À ce qu'il paraît, c'est le premier film d'un certain Gu Xiaogang. Ben, on ne peut pas dire qu'il ait perdu du temps pour nous montrer qu'il a beaucoup de talent.
C'est une chronique familiale qui débute par l'anniversaire de la grand-mère qui, le jour même, fait un malaise, dont une des conséquences sera de la rendre sénile. Et on a quatre frères. Le premier tient un restaurant avec son épouse et doit faire face au fait que sa fille est tombée amoureuse d'un homme tout à fait respectable, gentil, serviable, travailleur, sauf qu'il est enseignant et un enseignant, ça ne croule pas sous la thune. Le deuxième, pêcheur de profession, a été obligé de quitter son logement, car l'immeuble dans lequel il vivait est en train d'être détruit. Ce qui fait que son bateau est devenu aussi son habitation par la force des choses. Le troisième, que sa femme a quitté et qui se charge seul d'élever son fils trisomique, a des grosses dettes de jeu auprès de types pas franchement recommandables. Il finira par comprendre que ça rapporte bien plus de faire jouer que de jouer, mais cela ne sera pas, aussi, sans grosses emmerdes garanties. Et le quatrième est un benêt ne pouvant que foirer les rencontres avec les potentielles épouses qu'on lui présente dans l'espoir de le caser...
Bon, au début, je reconnais que j'ai mis un peu le temps à saisir qui est qui, qui fait quoi, tellement c'est fourmillant dès les premières minutes. Mais une fois que j'ai passé cette étape, ça va tout seul et on suit ces personnes normales, donc attachantes, avec leurs soucis normaux, la grand-mère dont on doit se charger, une vie de plus en plus chère, des soins médicaux qui sont loin d'être donnés ; un gros lot d'emmerdes et d'inquiétudes autour du Dieu Pognon auquel on est bien obligés de se soumettre. Un petit rayon de soleil, tout de même, avec la fille du premier frère et l'enseignant qui s'aiment d'amour tendre...
Gu Xiaogang peint cela magistralement (oui, j'ai envie d'utiliser ce verbe puisque les références au troisième art sont partout, jusqu'au titre même !), souvent avec des plans d'ensemble plaçant les êtres bien dans leur environnement, que ce soit au milieu d'un urbanisme stressant ou d'un peu plus de nature donnant un peu d'apaisement bienvenu. Dans cette optique, le plan-séquence fait fréquemment acte de présence, maîtrisé à la perfection par le cinéaste. Des exemples ? Cette scène où le jeune professeur nage le long d'un sentier forestier que suit sa bien-aimée pour finalement se rejoindre sur la terre ferme ou celle pendant laquelle on entend la conversation d'un homme et d'une femme, à l'aise tous les deux de complicité, tout en voyant le quatrième frère et une énième "candidate" avant qu'un mouvement de caméra nous révèle que ce sont en fait les deux amoureux précédemment cités (oui, le prof et la fille du premier frangin !) qu'on écoute ; non seulement, c'est une manière subtile de croiser le destin des quatre frères, mais en plus, ça pète la classe.

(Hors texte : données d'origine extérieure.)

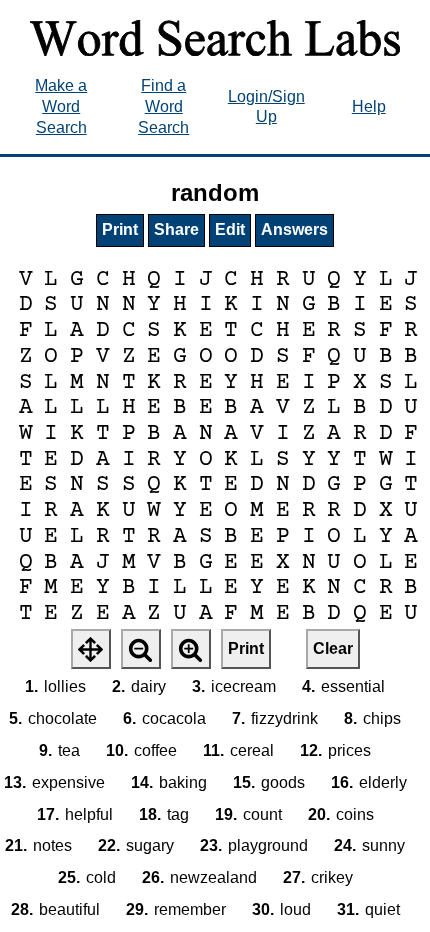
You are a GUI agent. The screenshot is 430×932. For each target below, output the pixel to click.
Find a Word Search (163, 106)
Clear (333, 648)
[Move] (91, 649)
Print (120, 229)
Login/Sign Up (266, 107)
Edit (230, 229)
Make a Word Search (61, 106)
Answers (294, 229)
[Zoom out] (141, 649)
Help (369, 106)
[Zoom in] (191, 649)
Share (176, 229)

Oui, parce que si la profondeur est très présente par l'intermédiaire de personnages qui sonnent vrais, qu'on a l'impression de connaître depuis longtemps, dans le même temps, ça marque aussi sacrément des points sur l'aspect formel.
Et là où ça en jette grave aussi, c'est dans la manière d'introduire les saisons. Oui, parce que l'ensemble se déroule sur quatre saisons, j'avais oublié de le préciser. C'est d'une beauté renversante. J'ai rarement vu la splendeur des paysages et les particularités de ces périodes de l'année aussi bien mises en valeur. Ouah d'admiration...
À la fin, Gu Xiaogang nous fait comprendre qu'il y aura un deuxième volet. Sauf mauvaise surprise qui serait due à des circonstances extérieures, je compte bien être au rendez-vous.